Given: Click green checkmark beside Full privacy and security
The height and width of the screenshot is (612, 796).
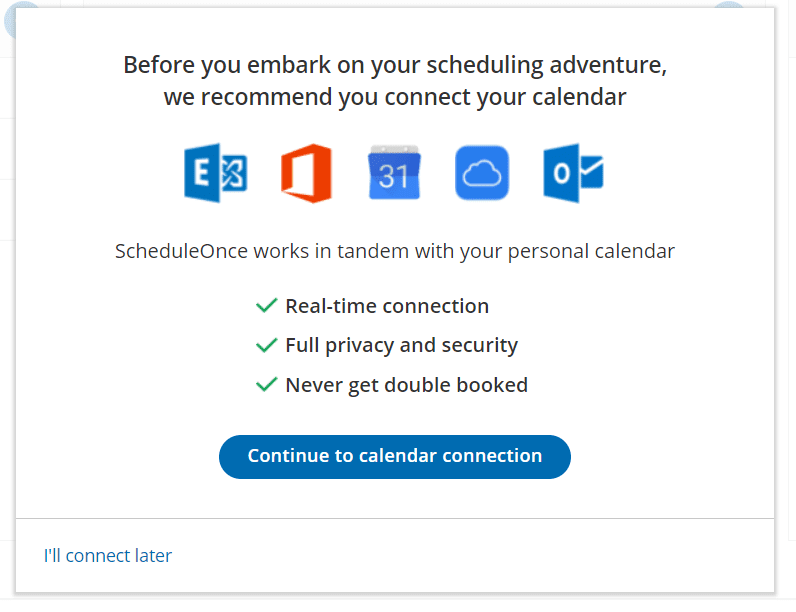Looking at the screenshot, I should coord(267,345).
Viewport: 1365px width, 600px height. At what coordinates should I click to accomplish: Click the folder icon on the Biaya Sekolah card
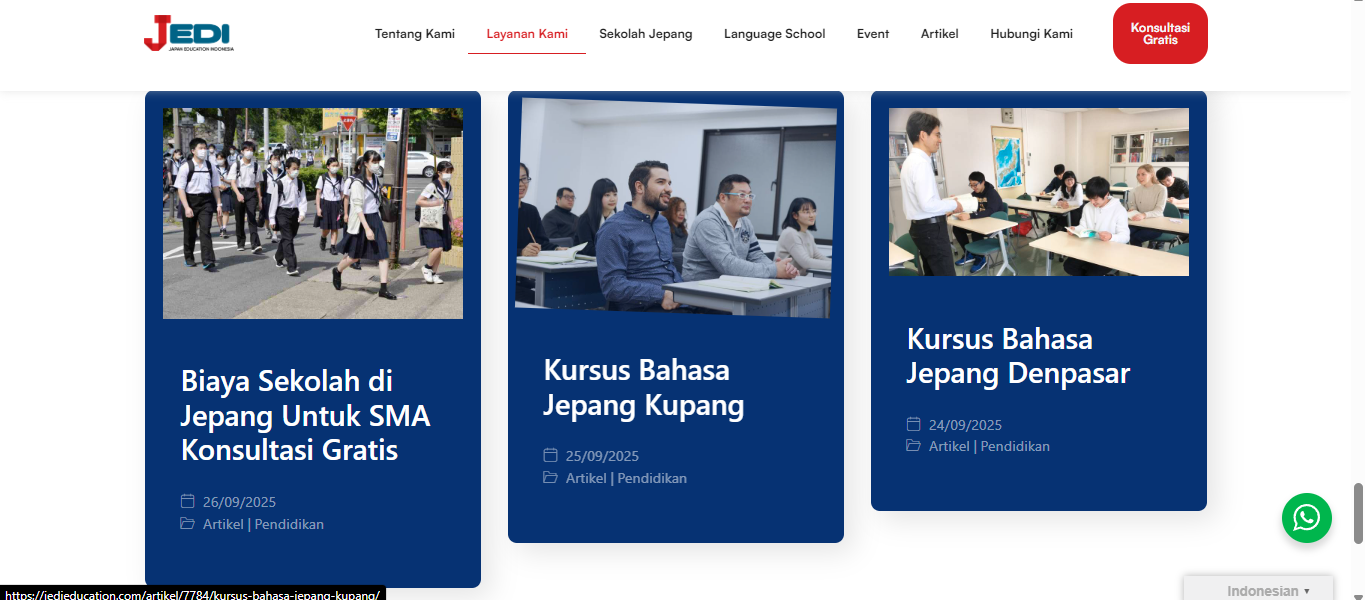(186, 523)
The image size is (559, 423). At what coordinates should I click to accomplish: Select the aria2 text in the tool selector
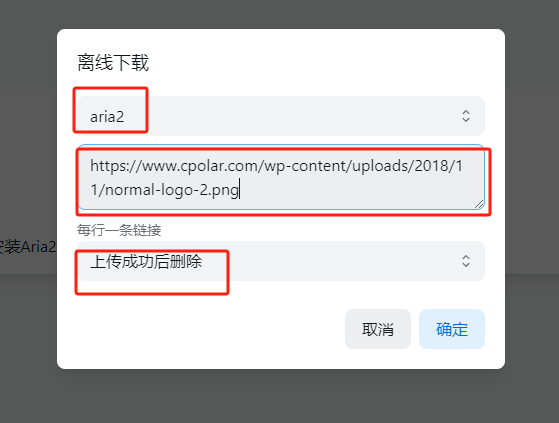tap(107, 117)
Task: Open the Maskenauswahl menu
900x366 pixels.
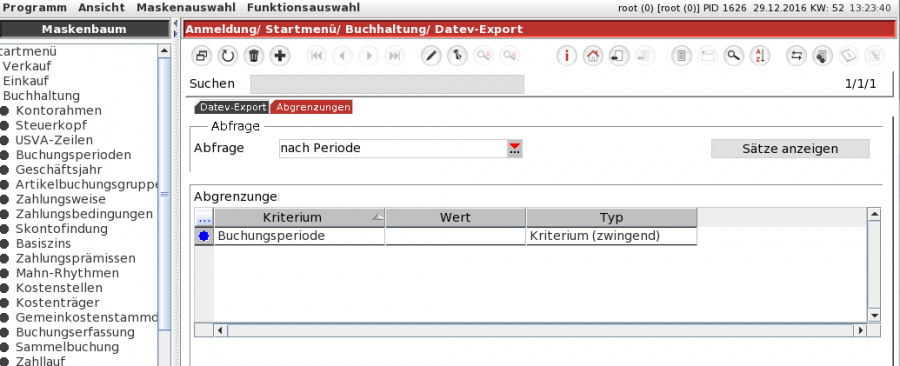Action: 186,7
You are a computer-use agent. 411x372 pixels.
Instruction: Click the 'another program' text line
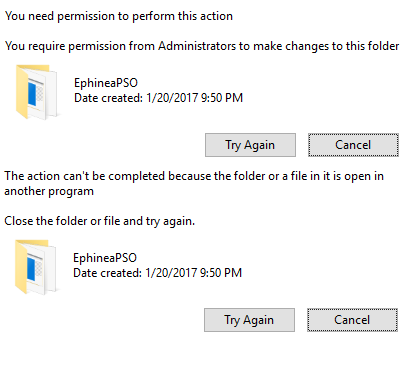tap(49, 191)
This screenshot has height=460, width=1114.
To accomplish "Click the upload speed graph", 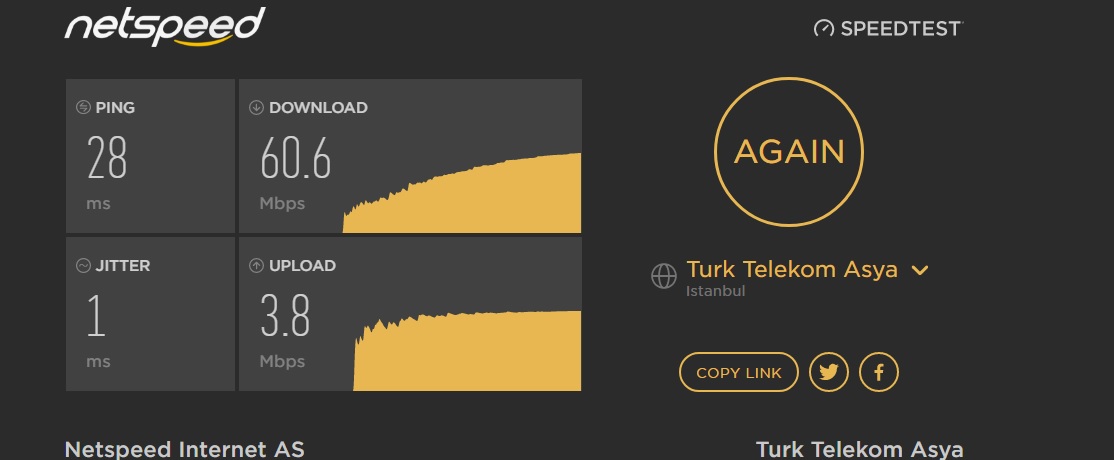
=-=-=
An exact copy of all entries is needed, with no pictures in it.

§ Solved problem:
Given: Click green checkmark beside Full privacy and security
The height and width of the screenshot is (612, 796).
Looking at the screenshot, I should coord(267,345).
Viewport: 1365px width, 600px height. At what coordinates should I click to accomplish: Click the folder icon on the Biaya Sekolah card
(186, 523)
The image size is (559, 423). At what coordinates should I click to accomplish: Select the aria2 text in the tool selector
tap(107, 117)
Task: Open the Maskenauswahl menu
900x366 pixels.
Action: 186,7
You are a computer-use agent. 411x372 pixels.
Instruction: Click the 'another program' text line
tap(49, 191)
This screenshot has height=460, width=1114.
To accomplish "Click the upload speed graph", 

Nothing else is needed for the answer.